= Walter Marshall (Puritan) =

Walter Marshall (15 June 1628 - August 1680) was an English, non-conformist Puritan pastor and author best known for his book on the Gospel Mystery of Sanctification.

== Life ==
Walter Marshall became a fellow of New College, Oxford in 1648 and graduated with a Bachelor of Arts degree in 1652. In 1656, he was appointed to the vicarage of Hursley, Hampshire.

When the Act of Uniformity passed in 1662, Marshall joined many of his Puritan colleagues and was ejected from his parish. Soon afterwards, Marshall was installed as minister of an Independent congregation at Gosport, Hampshire, where he served for eighteen years.

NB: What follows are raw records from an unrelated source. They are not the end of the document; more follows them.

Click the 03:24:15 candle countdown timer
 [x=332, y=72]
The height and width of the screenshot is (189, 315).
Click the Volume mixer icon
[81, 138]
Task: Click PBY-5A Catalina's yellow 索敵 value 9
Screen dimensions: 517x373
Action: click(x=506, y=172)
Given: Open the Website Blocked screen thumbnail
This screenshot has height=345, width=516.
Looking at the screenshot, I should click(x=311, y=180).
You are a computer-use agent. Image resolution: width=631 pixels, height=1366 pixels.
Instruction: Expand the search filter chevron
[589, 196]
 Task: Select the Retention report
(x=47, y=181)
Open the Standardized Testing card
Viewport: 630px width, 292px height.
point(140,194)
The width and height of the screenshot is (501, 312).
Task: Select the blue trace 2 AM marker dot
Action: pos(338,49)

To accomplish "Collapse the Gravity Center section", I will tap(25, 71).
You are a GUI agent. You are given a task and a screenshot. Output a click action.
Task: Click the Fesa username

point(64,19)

For several years, Marshall experienced seasons of spiritual depression. For years, Marshall sought assurance, holiness and peace, consulting contemporaries like Richard Baxter. However, it was not until a life altering conversation with Thomas Goodwin that he began to focus more on Christ's spiritual power in comparison with his own natural power. With this new focus, he found "holiness, peace of conscience, and joy in the Holy Ghost".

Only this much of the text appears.